BAMS held its annual Mix It Up banquet, offering a variety of food and student talent at the 1920s-themed event.
The night featured performances from the Binghamtonics, the Binghamton Hoop Troop, the Nukporfe African Dance and Drumming Ensemble, a ballroom dancing pair and individual performers David Zhou and Samuel Titus. Zhou played jazz music on the saxophone, and Titus played his singer-songwriter originals on guitar.
Shantal McNeil, president of BAMS, was the head organizer for the event.
“BAMS: Mix it Up is to expose people to things they wouldn’t normally see,” said McNeil, a senior majoring in political science. “There’s a lot of clubs we don’t know about on campus, so we try to bring in things you wouldn’t see on a regular basis.”

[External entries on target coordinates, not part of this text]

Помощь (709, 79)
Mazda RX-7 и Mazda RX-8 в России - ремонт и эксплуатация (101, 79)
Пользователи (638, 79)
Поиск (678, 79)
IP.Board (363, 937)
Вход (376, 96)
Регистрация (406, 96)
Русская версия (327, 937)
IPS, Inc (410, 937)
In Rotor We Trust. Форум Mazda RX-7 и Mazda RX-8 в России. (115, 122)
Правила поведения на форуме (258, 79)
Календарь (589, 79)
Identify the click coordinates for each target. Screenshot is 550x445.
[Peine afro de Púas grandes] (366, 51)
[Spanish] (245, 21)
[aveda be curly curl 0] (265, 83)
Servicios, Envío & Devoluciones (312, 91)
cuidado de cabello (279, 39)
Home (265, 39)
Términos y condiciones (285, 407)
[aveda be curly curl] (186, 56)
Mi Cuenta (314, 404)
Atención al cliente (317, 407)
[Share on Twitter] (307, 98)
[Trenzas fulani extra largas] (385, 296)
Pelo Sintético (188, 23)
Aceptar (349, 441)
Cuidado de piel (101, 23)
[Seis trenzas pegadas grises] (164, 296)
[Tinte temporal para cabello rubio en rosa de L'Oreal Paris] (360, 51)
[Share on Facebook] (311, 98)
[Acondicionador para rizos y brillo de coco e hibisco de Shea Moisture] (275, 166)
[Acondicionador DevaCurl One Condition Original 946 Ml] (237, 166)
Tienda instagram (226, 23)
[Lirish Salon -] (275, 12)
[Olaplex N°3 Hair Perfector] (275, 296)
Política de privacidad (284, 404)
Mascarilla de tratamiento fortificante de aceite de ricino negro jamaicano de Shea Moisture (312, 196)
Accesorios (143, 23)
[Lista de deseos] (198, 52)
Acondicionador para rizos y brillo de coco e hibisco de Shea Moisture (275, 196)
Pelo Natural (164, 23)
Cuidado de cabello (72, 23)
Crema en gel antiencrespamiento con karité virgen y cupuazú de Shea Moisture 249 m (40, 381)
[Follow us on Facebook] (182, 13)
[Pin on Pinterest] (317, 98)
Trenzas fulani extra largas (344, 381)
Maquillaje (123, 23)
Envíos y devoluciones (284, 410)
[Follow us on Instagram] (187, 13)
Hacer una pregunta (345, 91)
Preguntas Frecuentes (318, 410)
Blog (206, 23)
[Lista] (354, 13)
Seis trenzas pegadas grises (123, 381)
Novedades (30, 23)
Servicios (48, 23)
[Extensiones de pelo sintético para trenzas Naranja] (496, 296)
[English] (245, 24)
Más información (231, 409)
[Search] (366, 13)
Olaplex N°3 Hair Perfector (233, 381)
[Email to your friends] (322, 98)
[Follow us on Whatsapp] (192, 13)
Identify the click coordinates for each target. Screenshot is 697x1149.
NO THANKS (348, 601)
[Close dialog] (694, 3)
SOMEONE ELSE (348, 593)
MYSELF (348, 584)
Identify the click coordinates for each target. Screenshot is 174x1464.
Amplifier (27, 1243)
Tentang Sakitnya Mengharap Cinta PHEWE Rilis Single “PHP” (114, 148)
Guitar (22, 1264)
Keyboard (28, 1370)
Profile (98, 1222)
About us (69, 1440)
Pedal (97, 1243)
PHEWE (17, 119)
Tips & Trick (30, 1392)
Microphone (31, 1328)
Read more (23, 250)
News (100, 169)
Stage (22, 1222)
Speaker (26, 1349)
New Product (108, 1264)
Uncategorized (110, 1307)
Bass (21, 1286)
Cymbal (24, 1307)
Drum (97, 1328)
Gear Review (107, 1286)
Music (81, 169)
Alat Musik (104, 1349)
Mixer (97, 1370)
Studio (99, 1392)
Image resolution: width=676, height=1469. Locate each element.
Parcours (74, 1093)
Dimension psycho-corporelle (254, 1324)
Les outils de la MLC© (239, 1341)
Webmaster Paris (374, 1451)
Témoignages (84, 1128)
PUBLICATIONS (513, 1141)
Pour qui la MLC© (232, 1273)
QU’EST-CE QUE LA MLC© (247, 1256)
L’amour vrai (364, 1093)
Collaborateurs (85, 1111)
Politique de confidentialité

The last performance of the night was a display of Chanbara, a Japanese performance art that combines dancing and sword fighting.
“It was good to bring the Asian culture in, because all the other acts were African or then you had general acts,” said Adah Morales, a sophomore majoring in English and a performer of Chanbara. “It was good to get some Asian in there because this is about mixed students, and I’m sure there are mixed Asians in the club.”
Brendan Perkinson, a junior majoring in history, said the Hoop Troop caught his eye at this year’s banquet.
“I liked the hula hoop dancing because A, they seem like a very talented group and B, it seemed like a very creative idea,” Perkinson said. “Especially at the end when they used glow-in-the-dark hoops; it was very fun and exciting.”
The performances were broken up by an equally diverse dinner at intermission. A buffet featured food from Moe’s Southwest Grill, Buffet Star and Turkish Restaurant, rounding out the menu with tacos, fried rice, wings and chinese doughnuts.
With the goal of supporting diversity remaining the same, attendees were asked to “mix it up” in a different way this year and dress in ’20s attire, with many guests coming prepared in flapper dresses and suits.
”We decided on the ’20s theme collectively as an E-Board,” McNeil said. “I thought it would be really cute to have the E-Board get dressed up and to have people who were coming get dressed up.”
Attire ranged from slightly formal to full-out ’20s attire, with girls dressed as flappers with feathered headbands and sequined dresses. Prizes were also awarded for costumes. Katherine McLaughlin, an undeclared sophomore, was voted “Best Dressed” for her 1920s flapper attire.
“I’m totally shocked, I spent hours picking out my outfit, so I’m glad it paid off,” McLaughlin said. “I’m really glad I came; all the performances were fantastic. I was smiling the whole time.”